Palermo brucia

Palermo non è una città “fatta per”. Un’ora di pioggia la mette in ginocchio, quattro folate di vento per come è “di giusto” fanno saltare semafori e centraline elettriche, se in qualche raro Natale è capitata una nevicata per la gioia di grandi e picciriddi, per la Protezione Civile tanto gioiosa non è stata, la cosa.
Figuriamoci cosa succede con 46° (non percepiti, rilevati dai termometri), un bello scirocco gagliardo, e un manipolo di stronzi che appena ha sentore di temperature estreme e di “scuru e fuddra” si attiva per mettere a ferro – poco – e fuoco – tanto – un posto che, pure nella sua estrema disumana cementizzazione, è circondata di bel verde.
Ci hanno, e dico CI HANNO perchè il primo che parla di autocombustione lo sputo in faccia, ci hanno bruciato u Munti Piddirinu, che io ho viaggiato tanto e tanto ma un polmone verde come Monte Pellegrino, i boschetti dell’Addaura, e il parco della Favorita, non si trovano in ogni grande città, così innervata e rassicurata direi, da questi muti giganti verdi.

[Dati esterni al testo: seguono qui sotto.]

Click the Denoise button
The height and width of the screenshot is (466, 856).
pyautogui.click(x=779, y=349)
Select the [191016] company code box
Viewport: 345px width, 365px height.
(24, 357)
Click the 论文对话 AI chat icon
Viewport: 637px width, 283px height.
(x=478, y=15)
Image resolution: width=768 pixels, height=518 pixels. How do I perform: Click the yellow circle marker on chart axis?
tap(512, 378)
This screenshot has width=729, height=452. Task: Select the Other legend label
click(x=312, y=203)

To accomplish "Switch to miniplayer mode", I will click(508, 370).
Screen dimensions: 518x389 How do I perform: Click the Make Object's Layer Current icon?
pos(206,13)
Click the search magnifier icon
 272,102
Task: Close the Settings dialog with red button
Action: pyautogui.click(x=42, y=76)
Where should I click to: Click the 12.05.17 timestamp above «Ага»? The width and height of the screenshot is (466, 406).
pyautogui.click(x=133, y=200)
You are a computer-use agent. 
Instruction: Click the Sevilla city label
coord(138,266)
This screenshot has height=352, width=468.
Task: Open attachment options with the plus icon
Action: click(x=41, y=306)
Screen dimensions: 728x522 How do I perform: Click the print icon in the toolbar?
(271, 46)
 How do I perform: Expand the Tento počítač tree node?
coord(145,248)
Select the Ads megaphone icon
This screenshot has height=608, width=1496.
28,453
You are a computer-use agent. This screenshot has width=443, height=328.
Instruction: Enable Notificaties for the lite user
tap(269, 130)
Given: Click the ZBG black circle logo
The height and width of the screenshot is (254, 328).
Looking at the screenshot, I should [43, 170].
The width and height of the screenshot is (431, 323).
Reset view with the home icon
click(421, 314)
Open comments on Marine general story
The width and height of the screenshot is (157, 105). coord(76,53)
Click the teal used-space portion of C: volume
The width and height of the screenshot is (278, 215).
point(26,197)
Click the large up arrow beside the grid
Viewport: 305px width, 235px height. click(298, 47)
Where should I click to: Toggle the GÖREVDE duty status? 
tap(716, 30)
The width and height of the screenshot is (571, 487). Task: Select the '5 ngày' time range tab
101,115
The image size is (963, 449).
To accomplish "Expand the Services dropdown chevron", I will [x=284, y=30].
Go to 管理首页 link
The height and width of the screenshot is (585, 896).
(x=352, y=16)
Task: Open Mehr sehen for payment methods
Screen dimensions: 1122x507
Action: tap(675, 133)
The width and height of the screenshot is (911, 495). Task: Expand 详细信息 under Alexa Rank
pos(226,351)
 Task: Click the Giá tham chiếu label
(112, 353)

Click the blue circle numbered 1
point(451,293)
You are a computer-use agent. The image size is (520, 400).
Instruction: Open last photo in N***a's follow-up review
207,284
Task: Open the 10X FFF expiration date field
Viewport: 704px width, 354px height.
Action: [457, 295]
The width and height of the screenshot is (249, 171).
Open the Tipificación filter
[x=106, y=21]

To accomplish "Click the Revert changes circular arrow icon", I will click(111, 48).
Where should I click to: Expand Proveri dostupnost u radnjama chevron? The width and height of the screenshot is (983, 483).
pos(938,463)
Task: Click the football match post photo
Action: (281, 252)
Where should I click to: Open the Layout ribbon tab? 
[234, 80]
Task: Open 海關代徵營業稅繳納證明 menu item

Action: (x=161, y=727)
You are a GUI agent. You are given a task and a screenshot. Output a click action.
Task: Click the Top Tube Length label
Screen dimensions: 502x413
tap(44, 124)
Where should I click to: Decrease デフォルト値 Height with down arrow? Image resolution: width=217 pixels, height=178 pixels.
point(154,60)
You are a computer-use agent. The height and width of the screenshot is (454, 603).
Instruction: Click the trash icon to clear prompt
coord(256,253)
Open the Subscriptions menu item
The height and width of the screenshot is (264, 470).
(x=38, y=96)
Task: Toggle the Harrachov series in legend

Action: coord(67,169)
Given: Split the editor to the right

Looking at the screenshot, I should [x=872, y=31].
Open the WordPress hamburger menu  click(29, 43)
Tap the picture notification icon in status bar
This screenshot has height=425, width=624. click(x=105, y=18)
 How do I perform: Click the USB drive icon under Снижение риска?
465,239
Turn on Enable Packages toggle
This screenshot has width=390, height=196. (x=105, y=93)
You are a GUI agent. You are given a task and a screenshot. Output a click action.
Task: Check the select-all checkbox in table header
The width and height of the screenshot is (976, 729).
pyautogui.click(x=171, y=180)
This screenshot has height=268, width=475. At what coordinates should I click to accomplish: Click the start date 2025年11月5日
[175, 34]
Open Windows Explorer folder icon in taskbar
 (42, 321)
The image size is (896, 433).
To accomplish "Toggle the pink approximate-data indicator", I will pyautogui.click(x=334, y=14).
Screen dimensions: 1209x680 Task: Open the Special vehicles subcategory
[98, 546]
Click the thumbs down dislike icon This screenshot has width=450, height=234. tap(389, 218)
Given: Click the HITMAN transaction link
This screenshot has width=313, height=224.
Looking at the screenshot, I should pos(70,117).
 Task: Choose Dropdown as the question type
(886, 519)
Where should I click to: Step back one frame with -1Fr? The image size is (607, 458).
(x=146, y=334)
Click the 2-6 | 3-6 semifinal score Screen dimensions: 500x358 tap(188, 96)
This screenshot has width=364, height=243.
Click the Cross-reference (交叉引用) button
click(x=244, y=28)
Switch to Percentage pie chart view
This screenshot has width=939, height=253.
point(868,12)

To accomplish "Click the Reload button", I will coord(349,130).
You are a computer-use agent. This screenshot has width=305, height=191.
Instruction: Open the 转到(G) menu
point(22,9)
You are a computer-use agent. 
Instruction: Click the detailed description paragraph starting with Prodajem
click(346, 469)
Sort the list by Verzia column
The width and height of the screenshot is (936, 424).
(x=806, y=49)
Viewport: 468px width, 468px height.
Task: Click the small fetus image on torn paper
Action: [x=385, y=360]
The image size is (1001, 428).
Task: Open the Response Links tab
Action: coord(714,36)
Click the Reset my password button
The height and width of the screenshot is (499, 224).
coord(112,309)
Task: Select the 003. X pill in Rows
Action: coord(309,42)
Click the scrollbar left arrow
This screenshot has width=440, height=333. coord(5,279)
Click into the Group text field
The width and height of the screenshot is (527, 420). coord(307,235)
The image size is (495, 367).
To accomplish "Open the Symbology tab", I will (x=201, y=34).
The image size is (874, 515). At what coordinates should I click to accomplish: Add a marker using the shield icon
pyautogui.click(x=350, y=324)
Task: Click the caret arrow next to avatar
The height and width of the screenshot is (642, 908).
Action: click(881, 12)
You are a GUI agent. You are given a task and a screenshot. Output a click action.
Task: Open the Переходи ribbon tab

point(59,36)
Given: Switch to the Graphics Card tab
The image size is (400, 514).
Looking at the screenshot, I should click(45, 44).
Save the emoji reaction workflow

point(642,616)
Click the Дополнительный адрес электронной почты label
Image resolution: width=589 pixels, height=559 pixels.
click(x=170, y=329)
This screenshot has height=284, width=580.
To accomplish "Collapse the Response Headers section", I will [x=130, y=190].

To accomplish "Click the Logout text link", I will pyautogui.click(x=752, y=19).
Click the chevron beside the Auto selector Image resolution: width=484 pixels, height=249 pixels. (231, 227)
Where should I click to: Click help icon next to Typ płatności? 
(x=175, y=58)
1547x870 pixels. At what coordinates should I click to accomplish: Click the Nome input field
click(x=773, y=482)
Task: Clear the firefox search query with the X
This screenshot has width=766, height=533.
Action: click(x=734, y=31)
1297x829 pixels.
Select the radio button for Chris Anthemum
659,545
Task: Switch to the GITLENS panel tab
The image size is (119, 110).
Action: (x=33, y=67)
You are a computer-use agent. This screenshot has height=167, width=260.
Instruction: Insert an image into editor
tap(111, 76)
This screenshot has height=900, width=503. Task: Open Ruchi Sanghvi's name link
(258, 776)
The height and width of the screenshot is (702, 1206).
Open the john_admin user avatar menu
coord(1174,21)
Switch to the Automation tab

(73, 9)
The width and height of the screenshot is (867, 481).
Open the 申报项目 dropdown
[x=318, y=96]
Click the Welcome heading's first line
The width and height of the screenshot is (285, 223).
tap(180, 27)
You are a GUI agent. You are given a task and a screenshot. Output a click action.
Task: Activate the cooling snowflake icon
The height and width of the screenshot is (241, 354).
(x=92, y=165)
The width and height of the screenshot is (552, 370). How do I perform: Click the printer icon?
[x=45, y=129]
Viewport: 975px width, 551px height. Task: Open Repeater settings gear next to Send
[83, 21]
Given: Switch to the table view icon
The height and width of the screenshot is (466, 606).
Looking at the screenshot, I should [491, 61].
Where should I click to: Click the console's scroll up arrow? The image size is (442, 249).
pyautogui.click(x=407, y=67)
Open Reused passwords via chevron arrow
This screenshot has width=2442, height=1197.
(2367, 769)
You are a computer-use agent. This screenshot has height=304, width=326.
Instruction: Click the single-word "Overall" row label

Niente, ce li hanno bruciati gli stronzi.
Ora chissà quanti anni ci vorranno, chissà quante amministrazioni comunali delcazzo, quante giunte, quante consulte e quante gare d’appalto per pulire le macerie, e mettere a dimora altre piantine e altri alberelli. Per permettere ad altri bambini di andare a raccogliere pigne e ad altri genitori di accompagnarli. Per potersi portare una “truscia” con dentro il cibo essenziale del Palermitano da consumare all’ombra dei pini secolari: pane e panelle, e una bottiglia di spuma Partanna.
La puzza di bruciato, ammorbante eppure grata, nostalgica: la resina degli alberi, gommosa, che reca quel profumo di Mediterraneo di notte.
Ma brutti pezzidimerda, ma perchè? Ma perchè?
Che ce ne facciamo dei “severi moniti” e delle “ferme denunce” da parte delle amministrazioni comunali/regionali? Una regione, la Sicilia, che ha il quadruplo di lavoratori forestali di ogni altra. Sono 28mila. Di tutto potremmo soffrire, ma di una cosa no: degli incendi dolosi.
Lo devo dire? No. Ognuno conosce il luogo poco soleggiato in cui ficcarseli. I severi moniti e le ferme denunce.
Intanto va così, come deve andare in un posto che fieramente si proclama Regione Autonoma, e nemmeno se ne vergogna.